§ Source extract
Until 1977, it was hard to tell who would emerge as the principal leader of ZANU. In early 1975 it seemed that Robert Mugabe was in third place behind party president Ndabaningi Sithole and party chairman Herbert Chitepo. (Mugabe and Sithole had both been released from prison in the detente exercise of late 1974.) Chitepo was assassinated in Lusaka on 18 , an event for which the responsibility is still hotly disputed. In that crisis, Sithole supported the Zambian government's arrest of almost all ZANU guerrillas and argued that ethnic rivalries within the party had led to the assassination. This position destroyed his credibility with the fighting men. At that point Mugabe was identified by guerrillas in Tanzania as a possible candidate.

Early in 1976 Mugabe escaped from Zimbabwe into Mozambique, but he still faced great difficulties, being held under house arrest by the Mozambican authorities. The Frontline States, impatient with the in-fighting among nationalist politicians, had backed the formation of a Zimbabwe People's Army (ZIPA) which conducted the war in 1976. When the ZIPA leadership was suppressed in 1977, Mugabe became the recognised leader of ZANU's liberation struggle. His position was ratified at the second ZANU Congress in Chimoio in September 1977. The primacy of the party over the army was declared and from then on the guerrillas pouring in from Mozambique made support for Mugabe the main theme of political education.

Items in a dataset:

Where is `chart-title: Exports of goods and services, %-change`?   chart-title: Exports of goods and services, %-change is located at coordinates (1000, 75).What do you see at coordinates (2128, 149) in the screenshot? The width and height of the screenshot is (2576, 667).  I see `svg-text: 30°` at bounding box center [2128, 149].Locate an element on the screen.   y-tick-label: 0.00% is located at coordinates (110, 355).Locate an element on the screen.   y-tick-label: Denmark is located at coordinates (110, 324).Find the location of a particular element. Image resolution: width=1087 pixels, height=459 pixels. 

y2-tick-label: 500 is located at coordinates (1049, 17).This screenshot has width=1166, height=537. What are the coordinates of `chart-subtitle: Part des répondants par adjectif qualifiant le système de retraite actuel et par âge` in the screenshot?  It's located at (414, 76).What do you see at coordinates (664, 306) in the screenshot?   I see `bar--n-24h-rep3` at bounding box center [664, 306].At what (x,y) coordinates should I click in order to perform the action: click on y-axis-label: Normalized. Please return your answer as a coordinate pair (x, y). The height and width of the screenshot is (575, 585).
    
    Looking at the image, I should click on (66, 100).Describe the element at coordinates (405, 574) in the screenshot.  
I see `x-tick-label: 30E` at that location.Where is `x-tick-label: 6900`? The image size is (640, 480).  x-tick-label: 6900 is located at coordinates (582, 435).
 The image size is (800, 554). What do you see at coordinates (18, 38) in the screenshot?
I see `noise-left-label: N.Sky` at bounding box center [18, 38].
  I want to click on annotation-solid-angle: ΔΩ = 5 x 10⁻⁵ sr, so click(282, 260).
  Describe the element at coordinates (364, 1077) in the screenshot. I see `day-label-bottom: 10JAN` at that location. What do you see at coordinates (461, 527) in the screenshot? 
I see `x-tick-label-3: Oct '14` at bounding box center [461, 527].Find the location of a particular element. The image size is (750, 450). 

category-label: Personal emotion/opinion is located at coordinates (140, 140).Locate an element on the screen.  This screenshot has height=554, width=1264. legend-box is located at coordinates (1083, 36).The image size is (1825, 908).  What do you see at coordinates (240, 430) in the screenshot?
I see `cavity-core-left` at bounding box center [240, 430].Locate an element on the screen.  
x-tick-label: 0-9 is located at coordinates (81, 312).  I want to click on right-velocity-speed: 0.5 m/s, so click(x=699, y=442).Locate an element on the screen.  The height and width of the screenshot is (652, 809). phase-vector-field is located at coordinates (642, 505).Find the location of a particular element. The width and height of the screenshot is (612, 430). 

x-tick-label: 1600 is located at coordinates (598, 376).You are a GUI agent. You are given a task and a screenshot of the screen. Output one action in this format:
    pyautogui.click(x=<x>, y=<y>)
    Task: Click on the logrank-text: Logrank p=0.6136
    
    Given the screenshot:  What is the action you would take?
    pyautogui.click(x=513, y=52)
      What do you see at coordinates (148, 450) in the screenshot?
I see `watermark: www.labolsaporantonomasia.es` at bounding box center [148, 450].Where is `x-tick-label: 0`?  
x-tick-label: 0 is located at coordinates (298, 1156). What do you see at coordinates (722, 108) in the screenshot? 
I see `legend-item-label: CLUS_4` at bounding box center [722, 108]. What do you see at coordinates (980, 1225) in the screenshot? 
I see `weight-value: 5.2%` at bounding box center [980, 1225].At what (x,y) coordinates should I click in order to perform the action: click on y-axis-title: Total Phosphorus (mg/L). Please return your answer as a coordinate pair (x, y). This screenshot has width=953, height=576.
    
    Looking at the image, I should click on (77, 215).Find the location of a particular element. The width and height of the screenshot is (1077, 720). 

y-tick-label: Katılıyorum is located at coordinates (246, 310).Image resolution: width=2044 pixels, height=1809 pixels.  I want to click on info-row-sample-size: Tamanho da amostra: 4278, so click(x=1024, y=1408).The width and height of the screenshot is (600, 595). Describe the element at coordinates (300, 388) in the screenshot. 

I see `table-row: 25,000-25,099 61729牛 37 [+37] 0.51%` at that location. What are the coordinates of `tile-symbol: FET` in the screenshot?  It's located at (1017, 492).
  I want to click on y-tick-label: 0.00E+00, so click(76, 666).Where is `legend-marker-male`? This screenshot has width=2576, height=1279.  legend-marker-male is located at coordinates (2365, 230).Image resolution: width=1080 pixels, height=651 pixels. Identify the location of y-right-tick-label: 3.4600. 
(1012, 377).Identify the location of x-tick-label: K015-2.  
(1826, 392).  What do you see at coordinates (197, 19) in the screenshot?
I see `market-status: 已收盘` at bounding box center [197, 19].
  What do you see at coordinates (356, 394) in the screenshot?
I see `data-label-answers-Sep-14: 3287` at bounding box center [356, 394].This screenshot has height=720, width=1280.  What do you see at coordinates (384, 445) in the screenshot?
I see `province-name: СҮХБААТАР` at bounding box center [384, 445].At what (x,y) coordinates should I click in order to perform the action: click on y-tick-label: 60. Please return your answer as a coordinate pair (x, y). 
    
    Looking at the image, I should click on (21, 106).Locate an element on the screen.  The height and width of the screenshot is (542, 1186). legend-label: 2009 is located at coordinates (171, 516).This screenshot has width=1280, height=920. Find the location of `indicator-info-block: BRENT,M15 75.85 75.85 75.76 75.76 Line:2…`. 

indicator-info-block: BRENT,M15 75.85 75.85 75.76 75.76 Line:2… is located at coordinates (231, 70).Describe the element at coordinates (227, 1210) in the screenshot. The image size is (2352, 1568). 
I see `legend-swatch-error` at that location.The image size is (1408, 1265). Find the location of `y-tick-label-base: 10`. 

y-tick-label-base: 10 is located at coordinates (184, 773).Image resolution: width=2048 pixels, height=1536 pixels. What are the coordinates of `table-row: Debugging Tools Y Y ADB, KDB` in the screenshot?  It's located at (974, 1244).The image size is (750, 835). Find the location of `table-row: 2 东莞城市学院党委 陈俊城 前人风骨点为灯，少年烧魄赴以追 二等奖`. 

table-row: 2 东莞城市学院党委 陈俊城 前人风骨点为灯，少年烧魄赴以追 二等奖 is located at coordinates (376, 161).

§ Work instructions
1 - Answer these questions from the passage on ZANU leadership:
(a) Who was ZANU's party chairman in early 1975?
(b) Who held Mugabe under house arrest after he escaped into Mozambique?
(c) Where and in what month and year was the second ZANU Congress held?
2 - Write a continuation of the passage on ZANU leadership, starting after its final sentence.
The items are separate material and are not part of the passage on ZANU leadership.

§ Exercise responses
1 -
(a) Herbert Chitepo
(b) The Mozambican authorities
(c) In Chimoio, in September 1977

2 -
Nkomo and Mugabe, who jointly formed the Patriotic Front in October 1976, were two of the key African figures in the settlement talks that began in 1979. A third group, the African National Council (ANC), was led by Methodist Bishop Abel Muzorewa, who had emerged in 1971 as the figurehead for a revival of internal nationalist organizing in Zimbabwe. The ANC led the campaign against the constitutional proposals supported by Ian Smith and British Foreign Secretary Lord Home. The ANC was so successful in achieving an African "No" vote against these proposals that it turned itself into a political party in March 1972. As leader of the ANC, Muzorewa was involved in the detente negotiations in 1974 and for some time even claimed the allegiance of all the fighting men. This was an illusion, however, and Muzorewa returned to Rhodesia in 1978 with another repudiated ZANU leader, Ndabaningi Sithole. The two men signed an internal settlement with Ian Smith on 3 March 1978. This led to the emergence of the state called Rhodesia-Zimbabwe and to an election, which Muzorewa won overwhelmingly, thus becoming the first black prime minister of the country, in alliance with politicians of the previous white regime. Neither the election nor the new administration gained great credibility, however, and the war continued.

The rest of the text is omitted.